### WHAT TO WORK ON
Exclude the pictures and set down, unaltered, the lines from the one that holds "You are a GUI" through the end of the data.

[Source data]

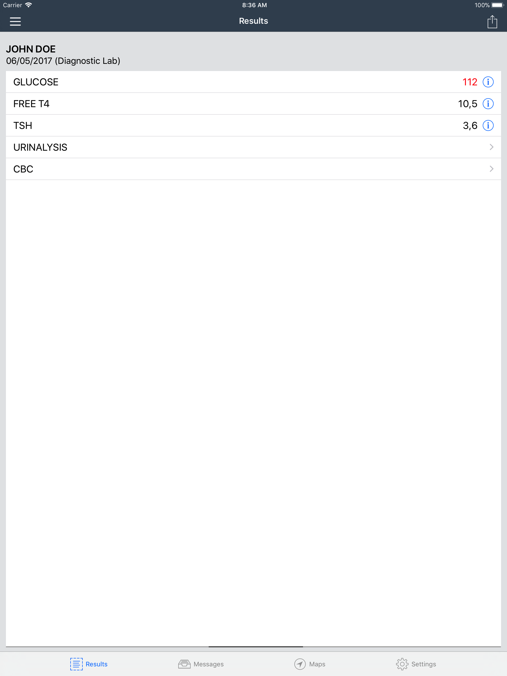Tap the Settings gear icon
This screenshot has height=676, width=507.
402,664
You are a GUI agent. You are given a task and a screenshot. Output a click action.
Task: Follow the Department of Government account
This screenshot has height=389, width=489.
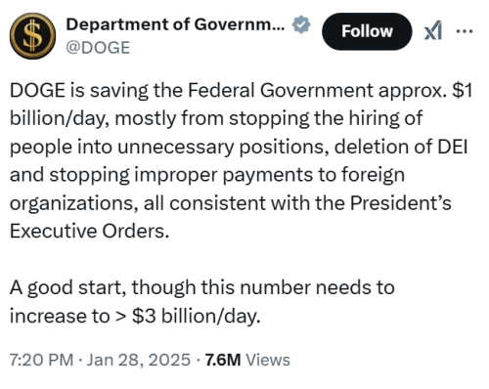(367, 31)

### OUTPUT BELOW
You are a GUI agent. You are given a task and a screenshot. Output a click action.
Task: Follow the Department of Government account
This screenshot has height=389, width=489.
(367, 31)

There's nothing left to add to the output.